Well, well. After reading all these posts I feel positively ancient. Today, Nov. 11th, I turn 65. I got my first Apple ][ in '79 and moved on to the 128k Mac, the SE, the Performa, 7600, and now the G4 867. I remember that I thought I had died and gone to Heaven when I got a second drive for my Apple. What a difference from the tape recorder that I started with. (My God! Did I end that sentence with a preposition? ) I remember when more memory meant tying a string around your finger.
I did 20yrs in the RCAF/CF then went to Burbank Lockheed to participate in developing radar training courses for the new antisubmarine warfare aircraft that the CF was purchasing. (The Aurora so I guess you can figure where I got my handle)
After stints with Philips and Marconi as training mgr. for airport landing systems, I started my own photolab business to finally retire here in Arnprior.
It has been a long, interesting journey and I count on you guys to help make the rest of the trip just as much fun as the last 65 yrs.
Cheers and take care,
Rob.


----------



## M. Warren (Jan 4, 2002)

Born 1981, making me 21 years

First known computer experience was with my grandfather's (well probably my aunt's) Mac Plus (I'm tryin to match the pictures from apple-history with my memory).

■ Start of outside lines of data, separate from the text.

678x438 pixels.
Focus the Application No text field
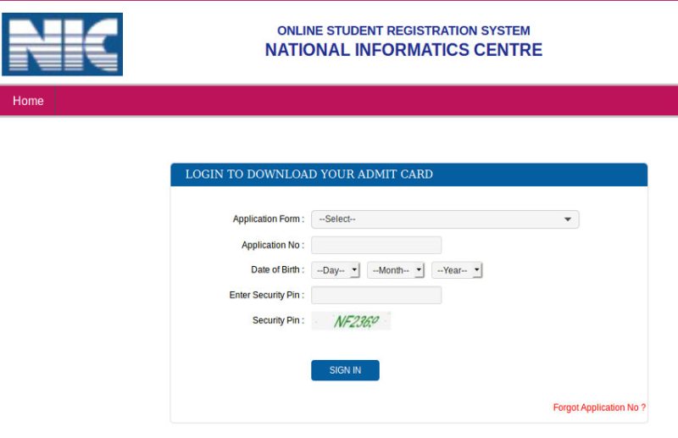[376, 245]
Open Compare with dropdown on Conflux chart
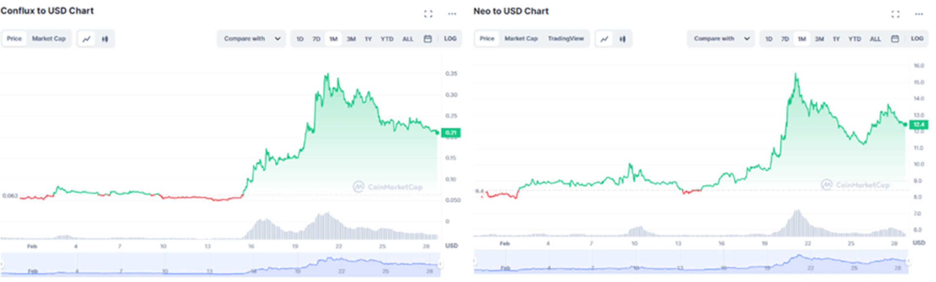The image size is (936, 282). click(252, 39)
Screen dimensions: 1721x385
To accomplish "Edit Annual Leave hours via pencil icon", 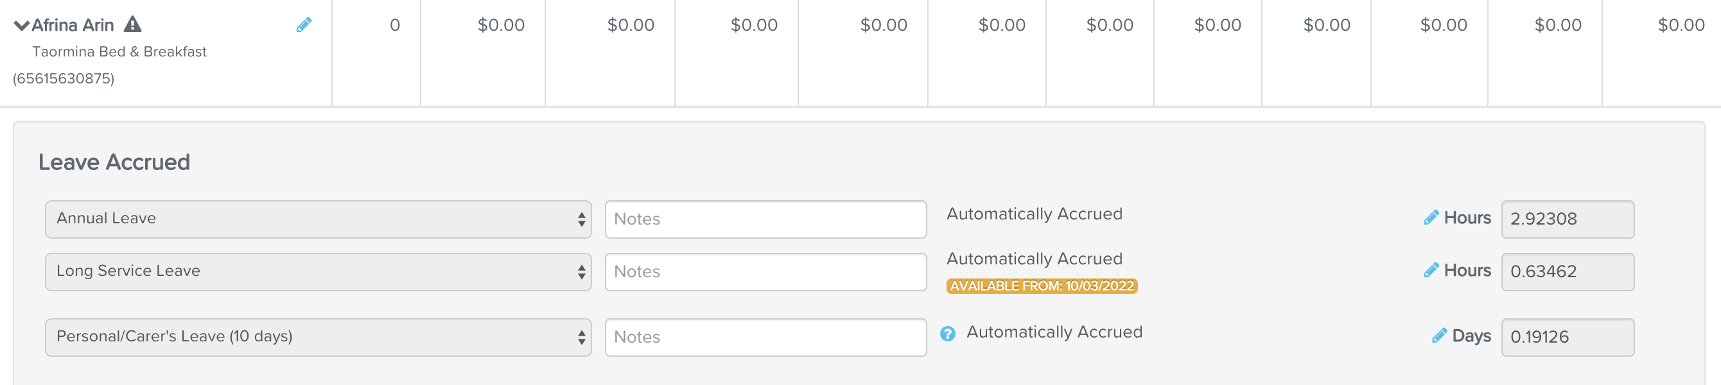I will (1430, 218).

My first computer I actually claimed my own (meaning own dollars, no else to touch it)):

My G3 450 audio system from macdoc.

peace


----------



## Dr.G. (Aug 4, 2001)

Aurora, I guess that this makes you our senior citizen (I am 54 and Macdoc is 55). Having a birthday today must have been a bit odd when you were growing up as a boy. Still, in a way, you represent, as we all do, the reason why we commemorate Nov.11th.

Lest we forget.


----------



## Aurora (Sep 25, 2001)

It was never that odd Dr. G as I grew up in wartime England coming to Canada in '47. I had an older brother in the RAF and a sister in the WRENS during the war. Even now, my own three girls know not to call and wish me a happy birthday until after 12 o'clock, Rememberance is still more important to me than my own minor claim to fame.
Cheers,


----------



## Brian Scully (Jan 23, 2001)

Well I guess I have to claim elder statesman 
Born April 1932 so I am 70 +
First computer was an OSI CP1 single board (including keyboard) 6502 based and cassette input but better than the Apple][ in that you could see the hex code on the screen while loading and know if you had the volume and tone set correctly.
From there to a home built ][+ clone and a //e and a IIGS which was maxed out with all slots filled including a Transwarp card (PC hardware)
First Mac was a LC 520 which became a 570 with a mother board swap and then a Motorola 3000 (mac 4400) and onwards to a iMac DV SE and currently a flat screen iMac
The last three were "This is the last Mac I will ever need


----------



## minnes (Aug 15, 2001)

I may as well send in my bio.
I was born in 1966, that makes me about the middlist here at 36.5 years.
I had almost no computer experience pre 1996, except for doing word processing on a trash 80 and a dos based pc, in high school we had a mini computer with card reader and learned damn little, except filling out mark sense cards was a pain.
In January 97 I acquired 1987 Mac SE, and fell in love with Macs, later that year I started taking courses in software engineering part time out of curiosity and discovered programming really fascinates me, now I am just about finished and should be earning my diploma as a software engineering technologist by April 2003. 
My list of computers in order of purchase is used se, used se 30, used color classic(Just sold to Peter Scharman). powermac g4 400, Flat iMac 800, I also had a couple of pentiums along the way for PC work. 
In 1997 I knew almost nothing about computers and now I've learned visual basic, C, C++, Java, assembler, PHP, sql, windows , macs, dos , as 400, unix/linux and have worked as a technicion on occasion. I already told Dr G I have about 20/400 vision so I guess I don't let it hold me back. I also have a small publishing business for a creative and occassionally profiable outlet, so I guess life is good.
Mark


----------



## Mississauga (Oct 27, 2001)

*HAPPY BIRTHDAY, Rob!!!*


----------



## Dr.G. (Aug 4, 2001)

Aurora, what brought you to Canada after the war?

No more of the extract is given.